No longer can L&D be thought of or implemented as a simple, one-dimensional format — nor can we rely on just one tool. Current conditions require delivering learning with layered technology. It takes an ecosystem to be agile and responsive to learners.

Address capabilities needed in your function. L&D professionals need to be data-savvy marketing experts. Should you have learning experience designer roles on your teams to transform from instructional designers? Are you integrating business intelligence tools and data mining for insights? Assess what tech tools and skills are needed to make it more engaging for the learners. For example, use of chatbots to help guide employees through a learning journey akin to what we are already familiar with as consumers. Applying AI in this regard also provides data to help continually understand behavior of the learner, like how businesses leverage for customer behavior.

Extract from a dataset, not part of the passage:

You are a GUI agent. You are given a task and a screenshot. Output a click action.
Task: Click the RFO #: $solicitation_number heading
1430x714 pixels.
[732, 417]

The 2020 Training Industry Benchmark Report found that short courses and face-to-face training were the most popular choice overall for training providers, with 78% of providers offering in-house courses. However, 61% were focused on eLearning courses for the coming year. While face-to-face learning has been popular for decades, how can we transition to today’s business structure? L&D must reimagine how face-to-face solutions can be delivered in this ecosystem. The overall purpose and outcomes desired for face-to-face need to be revisited. Once that is defined, we must ask ourselves: What types of new skills will be needed for facilitators to deliver the newly reimagined learning sessions?

Conclusion

As the new year gets underway, L&D organizations can reset and refresh their current state of talent development. They will also plan for an agile, transformative approach.

Post-pandemic, businesses and the workforce are facing a new reality. With a change in L&D strategy, enterprises can drive value and relevancy in this ever-changing work environment where workers are shifting their careers and expectations.